Task statement:
Two lines below mark the span: the one containing "Click garment value 69.5 cell" and the one containing "Select the PRIMARY". Set down both, plus every line between, exactly as they stand, and nothing else.

The data:
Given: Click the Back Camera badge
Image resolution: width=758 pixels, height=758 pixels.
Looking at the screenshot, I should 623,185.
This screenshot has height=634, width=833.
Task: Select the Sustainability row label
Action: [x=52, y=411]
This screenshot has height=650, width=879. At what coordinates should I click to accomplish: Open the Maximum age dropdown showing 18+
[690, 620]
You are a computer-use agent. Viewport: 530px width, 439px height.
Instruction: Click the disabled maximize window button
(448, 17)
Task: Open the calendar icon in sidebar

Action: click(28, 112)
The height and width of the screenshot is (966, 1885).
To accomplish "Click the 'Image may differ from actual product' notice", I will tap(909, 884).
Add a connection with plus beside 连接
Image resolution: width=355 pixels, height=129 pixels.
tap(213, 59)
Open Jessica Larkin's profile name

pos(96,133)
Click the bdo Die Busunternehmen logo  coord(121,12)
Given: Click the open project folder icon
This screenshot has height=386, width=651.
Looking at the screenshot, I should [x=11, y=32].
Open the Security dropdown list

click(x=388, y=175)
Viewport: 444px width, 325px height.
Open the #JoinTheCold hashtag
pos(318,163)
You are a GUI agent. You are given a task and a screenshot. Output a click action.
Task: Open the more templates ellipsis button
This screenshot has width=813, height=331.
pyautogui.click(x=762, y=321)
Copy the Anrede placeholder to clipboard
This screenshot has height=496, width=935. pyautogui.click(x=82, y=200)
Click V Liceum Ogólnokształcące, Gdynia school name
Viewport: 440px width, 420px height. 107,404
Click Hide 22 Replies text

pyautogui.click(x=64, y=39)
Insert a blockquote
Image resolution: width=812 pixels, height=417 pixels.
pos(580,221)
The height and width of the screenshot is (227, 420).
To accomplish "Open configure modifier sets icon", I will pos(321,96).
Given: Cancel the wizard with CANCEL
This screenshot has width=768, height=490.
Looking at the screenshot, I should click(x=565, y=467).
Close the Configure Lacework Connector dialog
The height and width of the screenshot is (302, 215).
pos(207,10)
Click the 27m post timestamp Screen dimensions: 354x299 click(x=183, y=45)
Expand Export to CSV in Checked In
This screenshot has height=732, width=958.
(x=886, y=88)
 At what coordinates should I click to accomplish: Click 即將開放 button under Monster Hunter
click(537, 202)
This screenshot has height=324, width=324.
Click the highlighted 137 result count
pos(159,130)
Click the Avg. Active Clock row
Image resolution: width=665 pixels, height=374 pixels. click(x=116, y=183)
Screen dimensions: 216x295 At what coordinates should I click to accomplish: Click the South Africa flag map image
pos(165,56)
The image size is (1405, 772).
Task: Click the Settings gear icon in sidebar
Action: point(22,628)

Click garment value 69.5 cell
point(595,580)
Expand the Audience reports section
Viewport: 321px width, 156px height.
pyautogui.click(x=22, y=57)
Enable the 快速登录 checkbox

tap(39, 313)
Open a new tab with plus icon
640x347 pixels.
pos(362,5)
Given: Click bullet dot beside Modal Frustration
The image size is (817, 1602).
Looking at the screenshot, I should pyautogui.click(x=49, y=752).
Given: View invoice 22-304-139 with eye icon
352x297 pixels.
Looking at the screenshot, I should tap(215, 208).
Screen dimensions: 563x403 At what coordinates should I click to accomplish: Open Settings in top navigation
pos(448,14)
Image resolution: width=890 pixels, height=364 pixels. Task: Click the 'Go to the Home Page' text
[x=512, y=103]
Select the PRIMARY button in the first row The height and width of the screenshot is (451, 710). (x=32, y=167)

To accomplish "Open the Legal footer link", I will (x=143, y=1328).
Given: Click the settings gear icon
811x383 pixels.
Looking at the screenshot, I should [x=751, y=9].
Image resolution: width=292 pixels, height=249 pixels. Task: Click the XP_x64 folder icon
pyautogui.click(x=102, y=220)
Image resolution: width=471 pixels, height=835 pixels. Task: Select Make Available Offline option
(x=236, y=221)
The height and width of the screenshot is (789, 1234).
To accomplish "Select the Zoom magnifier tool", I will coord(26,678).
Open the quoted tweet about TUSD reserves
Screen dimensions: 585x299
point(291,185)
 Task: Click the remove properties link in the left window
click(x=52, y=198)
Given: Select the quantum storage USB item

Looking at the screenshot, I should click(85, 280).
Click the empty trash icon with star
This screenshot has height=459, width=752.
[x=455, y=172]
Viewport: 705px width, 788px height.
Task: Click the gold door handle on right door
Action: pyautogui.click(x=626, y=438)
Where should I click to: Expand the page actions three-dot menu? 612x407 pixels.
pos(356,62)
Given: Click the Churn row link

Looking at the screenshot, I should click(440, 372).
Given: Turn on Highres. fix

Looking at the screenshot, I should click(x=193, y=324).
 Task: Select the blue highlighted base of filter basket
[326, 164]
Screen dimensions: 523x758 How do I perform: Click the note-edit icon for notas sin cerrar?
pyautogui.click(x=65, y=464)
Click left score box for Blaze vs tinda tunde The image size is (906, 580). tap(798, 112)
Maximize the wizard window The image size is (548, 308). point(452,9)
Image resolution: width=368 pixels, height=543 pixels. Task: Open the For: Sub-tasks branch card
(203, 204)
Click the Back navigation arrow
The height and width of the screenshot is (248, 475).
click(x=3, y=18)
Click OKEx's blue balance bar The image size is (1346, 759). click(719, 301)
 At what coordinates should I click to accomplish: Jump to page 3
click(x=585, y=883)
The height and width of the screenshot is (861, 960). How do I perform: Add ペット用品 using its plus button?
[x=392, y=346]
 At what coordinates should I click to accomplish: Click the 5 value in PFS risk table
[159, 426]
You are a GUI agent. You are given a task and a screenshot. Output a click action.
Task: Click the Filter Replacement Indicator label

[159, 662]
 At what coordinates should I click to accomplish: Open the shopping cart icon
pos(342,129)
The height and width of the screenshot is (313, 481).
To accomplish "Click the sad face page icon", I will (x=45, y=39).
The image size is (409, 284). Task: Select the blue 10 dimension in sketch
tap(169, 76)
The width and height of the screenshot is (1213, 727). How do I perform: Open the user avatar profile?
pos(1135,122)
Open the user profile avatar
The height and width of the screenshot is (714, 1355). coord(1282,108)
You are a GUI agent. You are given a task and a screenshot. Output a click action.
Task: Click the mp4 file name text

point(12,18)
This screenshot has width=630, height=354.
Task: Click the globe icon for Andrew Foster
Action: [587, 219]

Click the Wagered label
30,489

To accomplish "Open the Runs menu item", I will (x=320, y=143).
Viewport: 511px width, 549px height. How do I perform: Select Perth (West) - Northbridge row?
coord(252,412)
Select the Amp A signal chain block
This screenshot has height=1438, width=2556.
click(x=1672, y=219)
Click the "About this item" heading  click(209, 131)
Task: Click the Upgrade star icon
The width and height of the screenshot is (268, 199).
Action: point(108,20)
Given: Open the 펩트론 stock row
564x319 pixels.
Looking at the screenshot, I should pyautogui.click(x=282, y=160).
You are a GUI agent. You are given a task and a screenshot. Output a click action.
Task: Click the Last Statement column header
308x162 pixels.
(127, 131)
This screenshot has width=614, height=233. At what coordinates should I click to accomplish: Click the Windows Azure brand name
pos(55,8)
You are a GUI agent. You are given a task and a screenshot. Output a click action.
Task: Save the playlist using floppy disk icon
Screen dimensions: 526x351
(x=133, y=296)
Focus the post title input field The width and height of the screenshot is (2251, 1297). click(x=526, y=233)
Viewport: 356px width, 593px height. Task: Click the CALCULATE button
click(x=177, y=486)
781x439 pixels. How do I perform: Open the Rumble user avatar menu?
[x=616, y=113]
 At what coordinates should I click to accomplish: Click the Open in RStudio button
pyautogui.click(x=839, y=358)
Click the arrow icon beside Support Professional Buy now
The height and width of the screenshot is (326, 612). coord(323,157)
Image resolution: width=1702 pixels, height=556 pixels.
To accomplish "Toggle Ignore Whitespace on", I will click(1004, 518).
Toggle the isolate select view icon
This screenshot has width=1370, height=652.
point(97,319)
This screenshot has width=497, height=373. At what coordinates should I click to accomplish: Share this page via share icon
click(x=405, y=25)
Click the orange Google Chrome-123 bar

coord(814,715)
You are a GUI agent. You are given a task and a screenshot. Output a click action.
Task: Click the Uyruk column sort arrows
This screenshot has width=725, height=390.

Result for this exercise:
Click garment value 69.5 cell
point(595,580)
Expand the Audience reports section
Viewport: 321px width, 156px height.
pyautogui.click(x=22, y=57)
Enable the 快速登录 checkbox

tap(39, 313)
Open a new tab with plus icon
640x347 pixels.
pos(362,5)
Given: Click bullet dot beside Modal Frustration
The image size is (817, 1602).
Looking at the screenshot, I should pyautogui.click(x=49, y=752).
Given: View invoice 22-304-139 with eye icon
352x297 pixels.
Looking at the screenshot, I should tap(215, 208).
Screen dimensions: 563x403 At what coordinates should I click to accomplish: Open Settings in top navigation
pos(448,14)
Image resolution: width=890 pixels, height=364 pixels. Task: Click the 'Go to the Home Page' text
[x=512, y=103]
Select the PRIMARY button in the first row The height and width of the screenshot is (451, 710). (x=32, y=167)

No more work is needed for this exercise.